The Riojas child has returned home where she continues to recover from her illness. She lost 9 pounds and is too weak to walk; if she has to move, her parents carry her.

News Coverage:

Lawsuit filed in E. coli outbreak tied to Lake Stevens restaurant

Lawsuit filed in Snohomish County E. coli outbreak

Lake Stevens eatery reopens as E. coli suit filed

Family files suit in Lake Stevens E. coli sickness

  • Wait – I don’t understand this; please help me out here; I’ve got a 3 year old girl and I don’t mean to sound paranoid, but why wouldn’t a stool sample be tested for EC0157:H7 for every child admitted to an ER experiencing diarrhea?
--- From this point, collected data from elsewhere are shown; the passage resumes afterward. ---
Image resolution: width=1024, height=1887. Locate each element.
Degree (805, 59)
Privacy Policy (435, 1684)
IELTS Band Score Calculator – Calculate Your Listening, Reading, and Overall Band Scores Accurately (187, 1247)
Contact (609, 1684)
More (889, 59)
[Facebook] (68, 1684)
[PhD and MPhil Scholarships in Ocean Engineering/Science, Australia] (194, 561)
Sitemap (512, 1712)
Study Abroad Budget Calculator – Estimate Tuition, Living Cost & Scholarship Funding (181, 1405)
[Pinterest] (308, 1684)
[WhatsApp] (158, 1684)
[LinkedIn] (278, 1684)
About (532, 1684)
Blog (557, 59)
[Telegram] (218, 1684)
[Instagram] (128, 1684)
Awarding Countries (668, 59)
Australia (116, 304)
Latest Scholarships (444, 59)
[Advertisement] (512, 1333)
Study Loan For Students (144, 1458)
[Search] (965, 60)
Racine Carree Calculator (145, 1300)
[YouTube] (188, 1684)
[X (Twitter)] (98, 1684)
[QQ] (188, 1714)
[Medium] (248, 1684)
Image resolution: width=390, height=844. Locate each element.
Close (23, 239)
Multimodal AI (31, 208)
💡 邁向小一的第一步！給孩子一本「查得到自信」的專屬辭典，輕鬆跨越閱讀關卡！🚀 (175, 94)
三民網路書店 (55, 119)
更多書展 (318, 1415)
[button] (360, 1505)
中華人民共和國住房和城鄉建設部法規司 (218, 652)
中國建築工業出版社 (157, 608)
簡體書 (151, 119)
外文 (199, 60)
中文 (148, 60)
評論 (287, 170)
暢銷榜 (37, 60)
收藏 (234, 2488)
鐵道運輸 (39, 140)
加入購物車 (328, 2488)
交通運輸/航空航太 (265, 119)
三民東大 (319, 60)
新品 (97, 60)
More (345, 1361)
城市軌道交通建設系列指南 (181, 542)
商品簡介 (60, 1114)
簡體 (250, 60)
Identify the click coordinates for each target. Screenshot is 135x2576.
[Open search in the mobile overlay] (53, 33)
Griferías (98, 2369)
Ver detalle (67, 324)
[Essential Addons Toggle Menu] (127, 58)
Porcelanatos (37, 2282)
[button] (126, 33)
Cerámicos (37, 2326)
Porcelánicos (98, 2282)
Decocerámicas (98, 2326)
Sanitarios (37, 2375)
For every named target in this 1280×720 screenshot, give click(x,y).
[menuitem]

Is it too expensive a test to run for too common a symptom?
    Gah – I /really/ need to research this; I’ve been curious for a long time – does anyone know if there’s even such a thing as a ‘home’ or consumer e.coli 0157:h7 test? I know that e.coli is present everywhere and in most cases is completely harmless so I’m sure that makes testing for such a specific strain difficult, but you’d think they’d be able to make something that tests for the specific toxin produced by these bugs.

  • Bix

    Three times to the ER.
    Poor thing.

  • I’m still trying to research this, but it’s difficult for a layperson. There was an instant e.coli 0157:h7 test developed at UC Berkley in 1996, all I’ve found are several variations of the same article:
    I think I remember reading that Jack in the Box was now using something like this, but I don’t know if it’s based on the same technology.
    The article makes it seem like this could be developed very inexpensively.